The shooting and killing of an escaped lynx "was long overdue" given the danger to people and livestock, the Farmers' Union of Wales (FUW) has said.

Releasing a picture of seven sheep believed to have been killed by Lillith, who had been missing from Borth Wild Animal Kingdom near Aberystwyth since October 29, the FUW defended Ceredigion Council's decision that it should be killed after it "strayed over to a populated area of the community".

Lillith, who was an 18-month-old Eurasian lynx and twice the size of a domestic cat, was killed on Friday night after the local authority received advice from a specialist veterinary surgeon that the risk to public well-being had increased from moderate to severe.

Park staff said that the animal did not pose a threat to humans and were "devastated and outraged" by what had happened.

Seven dead sheep who were believed to have been killed by an escaped lynx. Picture: Farmers' Union of Wales/PA 

But a spokesman for the FUW said the escaped animal was suspected to have killed seven sheep within a few hundred yards of Borth in Ceredigion, west Wales.

"In an ideal world the lynx would have been quickly recaptured, but this did not happen," he said.

"Given the risk to people and livestock, action to remove such a danger was long overdue.

"Had the animal not been allowed to escape in the first place, this situation would not have arisen, and it seems a number of our member's livestock would not have been attacked and killed."

The FUW said it had written to the Welsh Government and the local Police Commissioner last week to express its concerns that the danger the animal posed was not being taken seriously.

"Despite being around the size of a sheepdog, an animal like this will routinely kill animals much bigger than itself, and the fact it was used to humans increased the risk it posed to the public," said the FUW spokesman.

"Some have already expressed their outrage over the shooting, but the public reaction would have been far greater had the animal attacked an adult or child, as has happened elsewhere."

Ceredigion Council said the decision had been taken to humanely destroy the wild animal after the risk it posed to the public increased to "severe" following failed attempts to recapture it.

A statement shared by Aberystwyth central councillor Ceredig Davies on Facebook said: "Despite exhaustive multi agency efforts to recapture the class A animal, the multi-agency group responding to the incident received additional advice late on Friday afternoon, 10 November, from a specialist veterinary surgeon that the risk to public well-being had increased from moderate to severe due to the continued failure of the Wild Animal Kingdom to recapture the Lynx.

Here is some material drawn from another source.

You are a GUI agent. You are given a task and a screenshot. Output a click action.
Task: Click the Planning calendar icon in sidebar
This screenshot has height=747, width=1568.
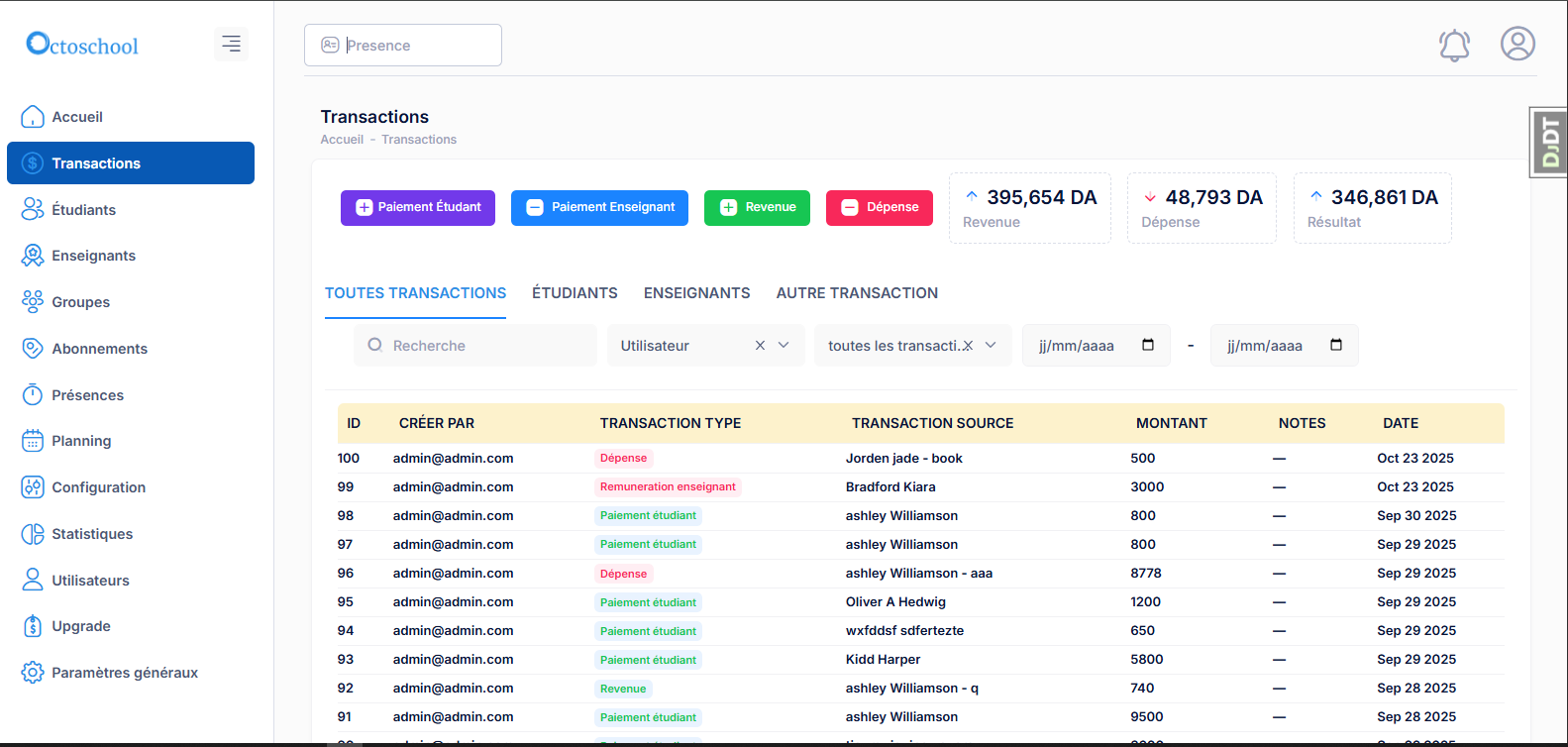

"The safety of the public was paramount and therefore once the Lynx had strayed over to a populated area of the community it was necessary to act decisively."

The FUW also questioned plans to reintroduce lynx in the Kielder Forest region of Northumberland after it was announced in July that the Lynx UK Trust had submitted an application to reintroduce six of the animals on a trial basis.

The trust said there are no recordings of attacks on humans by healthy, wild Eurasianlynx anywhere in the world.

It also says the animals have a very low impact on livestock, with lynx in Europe killing, on average, less than one sheep every two years.

The FUW said the incident with Lillith "should come as a stark warning".

"It is no coincidence that the places targeted for campaigns to release lynxes are remote rural areas, and claims their impacts on livestock are negligible are not borne out by the evidence from the continent," the spokesman said.

Tracy Tweedy, who owns Borth Wild Animal Kingdom, said she thought it was "highly unlikely" that Lillith had killed the sheep.

She said she understood a post-mortem examination had been carried out on one of the dead sheep and that the results were inconclusive, with the results of blood tests not yet having come back.

"In my opinion it is highly unlikely (that she killed them), for several reasons," she said.

"One of the main reasons is, had that happened, bear in mind it would have to have happened within the first couple of days of her leaving here, because when the farmer found them (the sheep) on the 31st they had already been dead for a few days.

"So she must have literally got out and killed them, and then when you think of that, and then she was missing for a further two weeks and not a single sheep (has been killed), in an area where we are literally surrounded by sheep.

"She would have had ample opportunity to demolish half the sheep in Wales if she was killing seven in a night.

"I'm not making light of it, the farmer has lost his sheep somehow.

"If it turns out it is our lynx, then obviously he will be fully compensated for that, but I can't see how it can be."

Ms Tweedy added that their lynx had never hunted large prey.